Bruxelles — Paris — Madrid — La question, longtemps cantonnée aux marges du débat public, s’impose désormais au cœur des consciences européennes : peut-on, légalement, choisir sa mort ? Et si oui, à quelles conditions, pour qui, et pourquoi si rarement ? Alors que plusieurs États membres de l’Union européenne ont légalisé l’euthanasie ou le suicide assisté, l’accès à ce droit ultime reste inégal, restreint, et souvent entouré de silences institutionnels.
Est-ce un droit pleinement reconnu ? Ou bien, au fond, un luxe réservé à certains, dans un continent qui redoute encore d’assumer la liberté de mourir ?
Une Europe divisée, une morale en tension
Sur la carte des législations européennes, le tableau est contrasté. Les Pays-Bas, la Belgique, le Luxembourg et plus récemment l’Espagne ont légalisé l’euthanasie sous conditions strictes, encadrant médicalement le processus pour les patients atteints de maladies graves, incurables, provoquant des souffrances insupportables.
La Suisse autorise le suicide assisté sans que la personne soit nécessairement en fin de vie — à condition que l’acte ne soit pas motivé par un mobile égoïste. En France, malgré une large majorité de citoyens favorables à une évolution du cadre légal, le droit à mourir reste enfermé dans un flou compassionnel, entre sédation profonde et lente agonie.
Dans d’autres pays, comme la Pologne ou l’Italie, le débat est encore entravé par les pressions religieuses, la crainte d’un relativisme moral ou le tabou autour du corps souffrant. Résultat : l’euthanasie demeure un droit fragmentaire, qui dit autant sur la vie politique d’un pays que sur sa manière de regarder la finitude humaine.
Le droit de mourir : pour qui, comment, à quel prix ?
Le paradoxe est cruel : le droit à l’euthanasie est souvent pensé comme un progrès humaniste, mais sa mise en œuvre reste étroitement conditionnée. Il faut prouver que l’on souffre « suffisamment », qu’il n’y a pas d’alternative, que la mort est « raisonnable ». Mais raisonnable pour qui ? Et selon quels critères ?
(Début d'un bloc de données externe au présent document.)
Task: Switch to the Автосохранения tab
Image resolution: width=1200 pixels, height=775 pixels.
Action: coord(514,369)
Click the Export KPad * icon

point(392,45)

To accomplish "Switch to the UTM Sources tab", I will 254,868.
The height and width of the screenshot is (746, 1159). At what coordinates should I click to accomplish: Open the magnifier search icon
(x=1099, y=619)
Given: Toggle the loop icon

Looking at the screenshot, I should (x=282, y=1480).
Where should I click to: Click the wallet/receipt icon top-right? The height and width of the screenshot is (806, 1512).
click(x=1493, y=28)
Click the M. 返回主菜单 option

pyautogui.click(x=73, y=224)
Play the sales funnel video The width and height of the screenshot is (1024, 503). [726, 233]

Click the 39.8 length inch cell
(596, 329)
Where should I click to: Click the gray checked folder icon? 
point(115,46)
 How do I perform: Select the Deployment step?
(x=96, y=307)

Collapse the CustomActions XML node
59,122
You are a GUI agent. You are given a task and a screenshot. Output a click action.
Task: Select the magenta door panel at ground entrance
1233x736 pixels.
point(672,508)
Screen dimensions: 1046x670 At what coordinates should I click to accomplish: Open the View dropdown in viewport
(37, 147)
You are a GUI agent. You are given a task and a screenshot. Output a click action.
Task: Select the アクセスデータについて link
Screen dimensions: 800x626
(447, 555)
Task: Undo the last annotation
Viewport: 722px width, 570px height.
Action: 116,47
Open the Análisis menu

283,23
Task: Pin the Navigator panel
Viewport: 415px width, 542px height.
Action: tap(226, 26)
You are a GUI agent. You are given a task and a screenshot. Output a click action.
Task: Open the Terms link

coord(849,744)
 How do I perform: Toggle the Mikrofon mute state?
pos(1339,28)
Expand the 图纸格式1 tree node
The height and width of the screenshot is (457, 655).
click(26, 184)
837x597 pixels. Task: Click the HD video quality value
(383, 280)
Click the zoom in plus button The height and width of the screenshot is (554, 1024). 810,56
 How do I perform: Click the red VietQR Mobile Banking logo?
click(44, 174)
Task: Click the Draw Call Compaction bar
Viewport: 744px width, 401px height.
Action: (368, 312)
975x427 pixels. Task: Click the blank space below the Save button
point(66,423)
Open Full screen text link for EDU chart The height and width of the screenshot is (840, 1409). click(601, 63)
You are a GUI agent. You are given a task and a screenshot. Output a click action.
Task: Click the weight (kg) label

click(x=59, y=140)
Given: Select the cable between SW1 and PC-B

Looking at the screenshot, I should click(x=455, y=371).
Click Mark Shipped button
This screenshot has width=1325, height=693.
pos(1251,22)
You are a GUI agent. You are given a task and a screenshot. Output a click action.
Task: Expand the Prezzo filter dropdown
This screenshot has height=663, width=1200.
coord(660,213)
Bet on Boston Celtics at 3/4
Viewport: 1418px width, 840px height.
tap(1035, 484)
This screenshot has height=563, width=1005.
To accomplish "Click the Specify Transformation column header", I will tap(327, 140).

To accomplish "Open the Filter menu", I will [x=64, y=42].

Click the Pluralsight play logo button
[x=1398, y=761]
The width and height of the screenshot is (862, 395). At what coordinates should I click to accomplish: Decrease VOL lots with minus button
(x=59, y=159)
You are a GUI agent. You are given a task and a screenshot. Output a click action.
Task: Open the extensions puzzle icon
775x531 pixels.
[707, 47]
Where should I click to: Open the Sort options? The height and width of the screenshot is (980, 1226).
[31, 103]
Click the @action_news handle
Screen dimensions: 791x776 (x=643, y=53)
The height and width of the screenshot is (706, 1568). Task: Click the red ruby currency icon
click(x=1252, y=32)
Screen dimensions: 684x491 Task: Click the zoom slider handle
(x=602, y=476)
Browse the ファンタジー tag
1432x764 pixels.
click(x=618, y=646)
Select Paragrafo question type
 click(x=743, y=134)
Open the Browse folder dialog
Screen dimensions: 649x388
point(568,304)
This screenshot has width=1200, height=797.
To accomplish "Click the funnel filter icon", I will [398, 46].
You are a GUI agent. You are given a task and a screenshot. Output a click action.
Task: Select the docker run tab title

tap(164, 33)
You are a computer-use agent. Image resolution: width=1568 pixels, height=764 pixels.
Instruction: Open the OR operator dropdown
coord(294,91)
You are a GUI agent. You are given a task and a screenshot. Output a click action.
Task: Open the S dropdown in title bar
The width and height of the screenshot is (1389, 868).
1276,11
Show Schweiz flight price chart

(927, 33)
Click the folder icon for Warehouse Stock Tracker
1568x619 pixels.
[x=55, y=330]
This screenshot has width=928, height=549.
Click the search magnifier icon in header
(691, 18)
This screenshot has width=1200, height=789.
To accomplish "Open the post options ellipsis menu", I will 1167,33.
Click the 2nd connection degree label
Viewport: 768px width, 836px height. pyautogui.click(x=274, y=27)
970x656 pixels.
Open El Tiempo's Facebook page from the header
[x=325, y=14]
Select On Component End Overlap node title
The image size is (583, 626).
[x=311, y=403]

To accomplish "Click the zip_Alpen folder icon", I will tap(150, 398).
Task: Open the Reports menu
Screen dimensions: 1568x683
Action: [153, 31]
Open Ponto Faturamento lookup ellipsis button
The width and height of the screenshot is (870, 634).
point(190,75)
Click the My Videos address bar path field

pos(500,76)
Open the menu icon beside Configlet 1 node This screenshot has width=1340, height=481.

Le malade incurable et conscient est parfois mieux traité que la personne en détresse psychique chronique, ou que celle qui, sans maladie mortelle, vit dans une solitude ou une souffrance que la société ne reconnaît pas comme “suffisante”. L’euthanasie devient alors un privilège rationnel, réservé à ceux dont la souffrance entre dans des cases cliniques.
Et pendant ce temps, des personnes pauvres, isolées, âgées ou simplement épuisées psychologiquement, doivent continuer de vivre par défaut, sans voix, sans recours. Le droit à mourir est encadré, oui — mais il est aussi, souvent, refusé à ceux qui ne peuvent le faire entendre proprement.
Une société qui accepte la mort ou qui la redoute ?
Derrière la question de l’euthanasie, il y a une interrogation plus vaste : quelle est notre place, en tant qu’individus, dans notre propre récit biologique ? Peut-on être souverain de sa fin ? Ou la société, la morale, la médecine, ont-elles le dernier mot ?
Dans une Europe où l’on parle de dignité du vivant, on parle encore très peu de dignité du mourant. La mort reste médicalisée, gérée, évacuée dans des couloirs feutrés. Reconnaître un droit à mourir, ce n’est pas banaliser la mort : c’est la réintégrer dans la sphère du choix, de la liberté tragique.
Mourir librement : droit ou transgression ?
L’euthanasie interroge les fondements d’un humanisme européen souvent pris en tension entre liberté individuelle et responsabilité collective. Faut-il protéger la vie à tout prix — même contre la volonté de ceux qui la vivent comme une violence ? Ou faut-il, au contraire, reconnaître qu’un dernier acte libre est une forme de dignité suprême ?
L’Europe a fait de la liberté un principe structurant. Mais sur le droit à mourir, elle avance encore à reculons. L’égalité face à la mort n’est pas encore acquise. Et tant que ce droit restera suspendu à des critères étroits, il demeurera l’exception d’une humanité bien portante, et non la règle d’une solidarité profonde.